[Records excerpted from a collection]
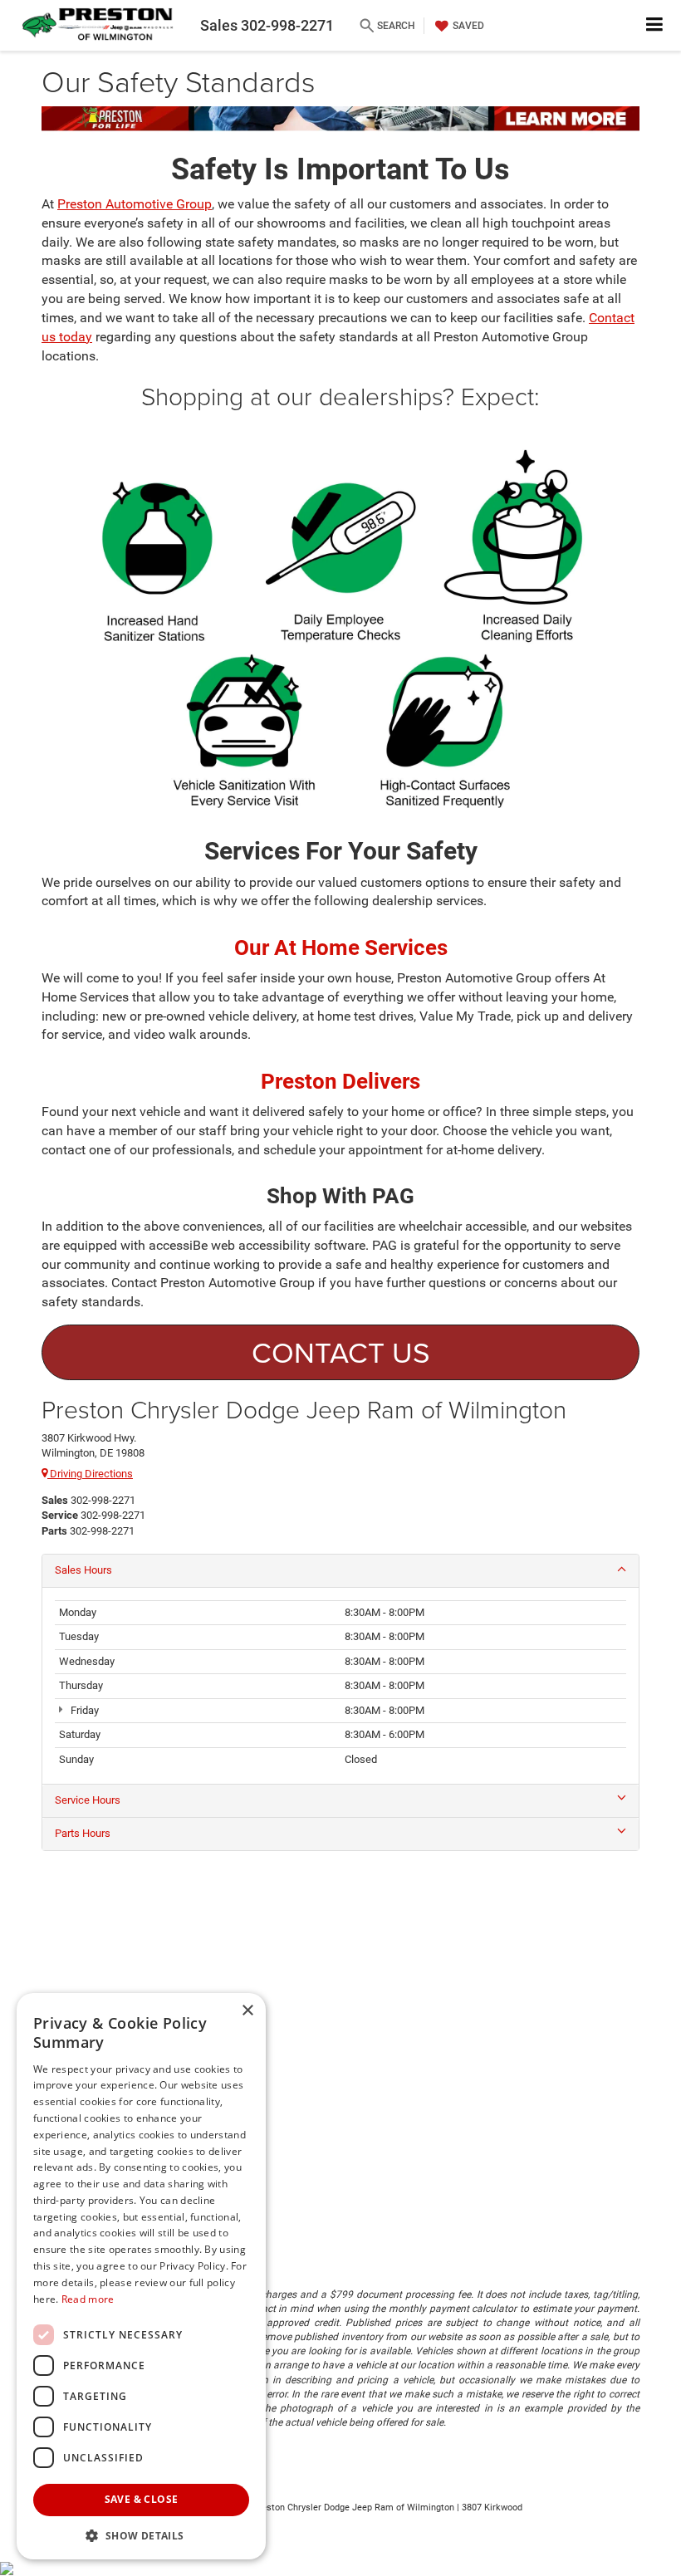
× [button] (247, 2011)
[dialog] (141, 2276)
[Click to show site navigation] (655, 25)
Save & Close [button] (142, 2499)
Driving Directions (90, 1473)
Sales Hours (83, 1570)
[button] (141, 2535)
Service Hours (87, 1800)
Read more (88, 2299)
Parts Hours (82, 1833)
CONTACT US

• **Requirement**
State how many lines of the records above contain the word "Hours", and give only that number.

• **Answer section**
3